* [THE DATA]
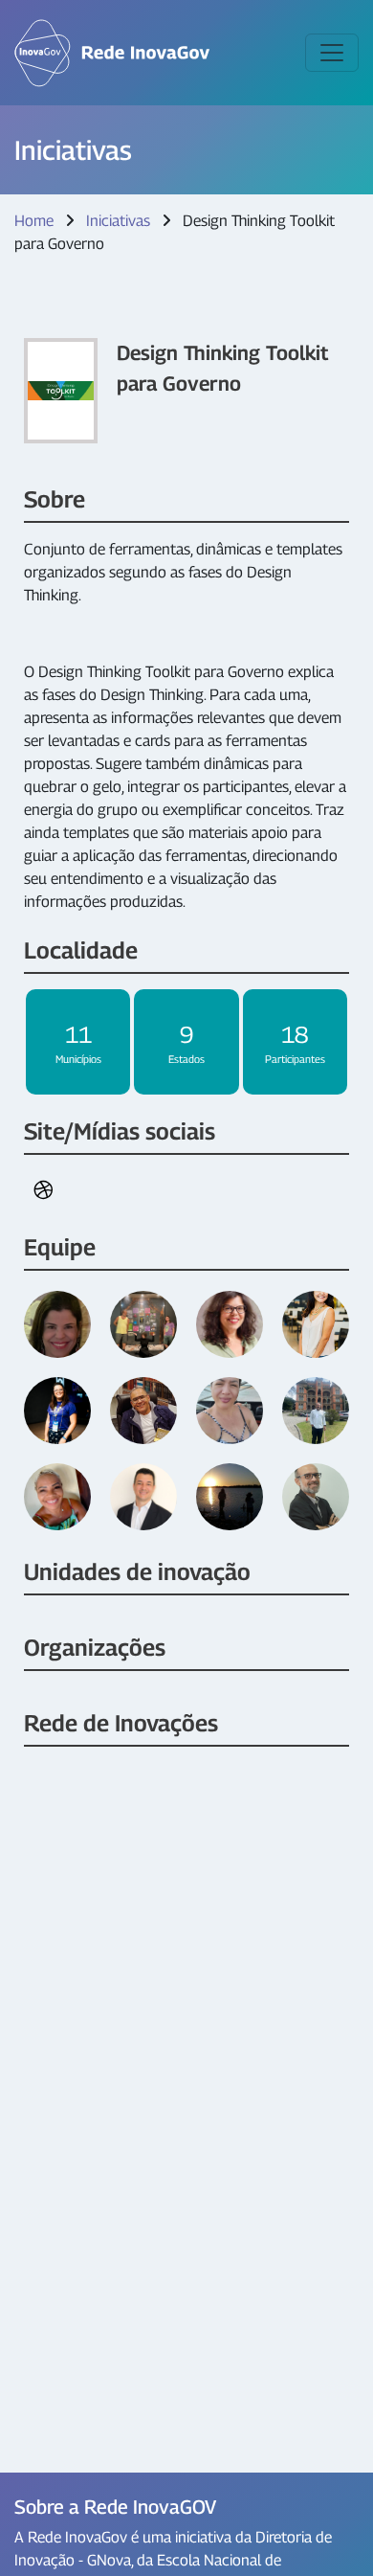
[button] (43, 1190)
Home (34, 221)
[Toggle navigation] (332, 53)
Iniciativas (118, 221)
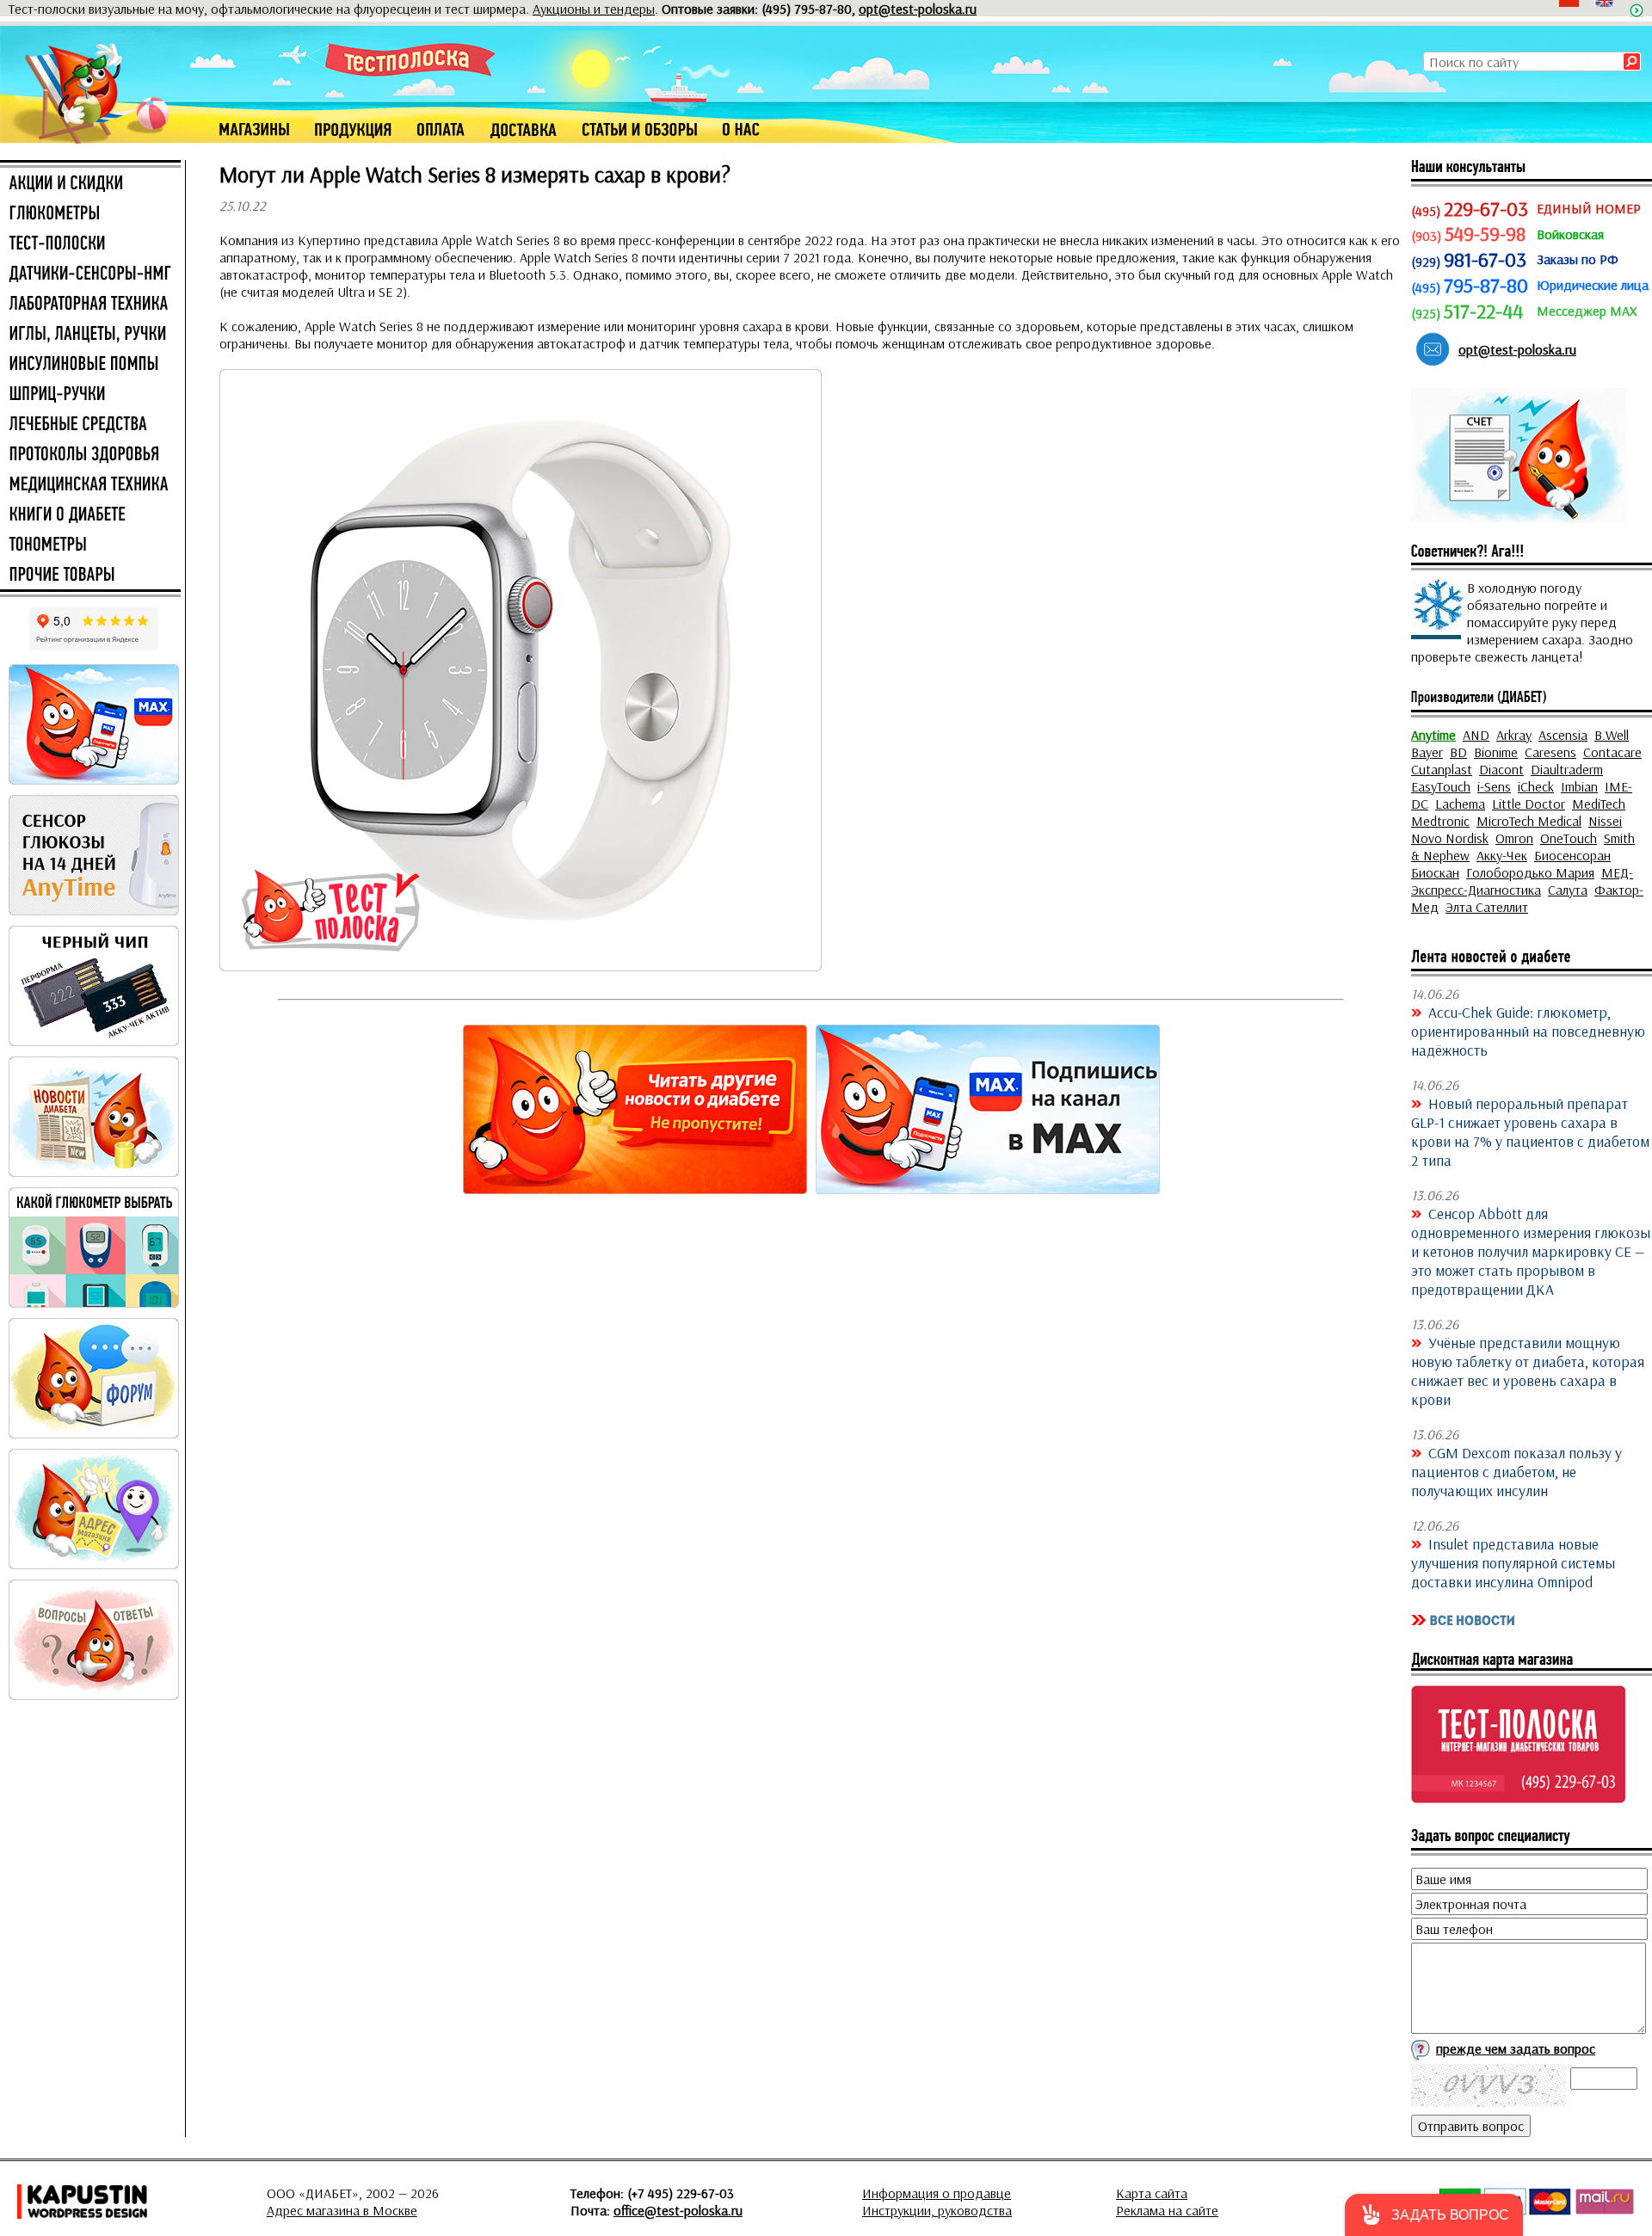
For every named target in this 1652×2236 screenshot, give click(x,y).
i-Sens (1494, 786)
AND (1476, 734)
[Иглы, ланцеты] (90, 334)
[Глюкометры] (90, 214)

* * *

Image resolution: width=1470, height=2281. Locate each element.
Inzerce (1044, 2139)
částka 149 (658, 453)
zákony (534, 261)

* [ASSIGNMENT] Look above for the line with "[button] (43, 1190)", then give again exactly every line from there through the line with "[Глюкометры] (90, 214)", skipping the pictures.

* [EXPECTED ANSWER]
[button] (43, 1190)
Home (34, 221)
[Toggle navigation] (332, 53)
Iniciativas (118, 221)
For every named target in this 1652×2236 screenshot, give click(x,y).
i-Sens (1494, 786)
AND (1476, 734)
[Иглы, ланцеты] (90, 334)
[Глюкометры] (90, 214)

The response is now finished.